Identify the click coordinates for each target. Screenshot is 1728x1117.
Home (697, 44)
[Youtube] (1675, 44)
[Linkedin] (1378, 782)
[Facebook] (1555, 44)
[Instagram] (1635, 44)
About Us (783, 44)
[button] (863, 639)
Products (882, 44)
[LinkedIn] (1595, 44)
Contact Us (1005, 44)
◆ ◆ ◆ ◆
_To do_
Print the lines of the entries, exactly, from the one containing "[Facebook] (1555, 44)" down to the final line, and leave out all the others.

_The answer_
[Facebook] (1555, 44)
[Instagram] (1635, 44)
About Us (783, 44)
[button] (863, 639)
Products (882, 44)
[LinkedIn] (1595, 44)
Contact Us (1005, 44)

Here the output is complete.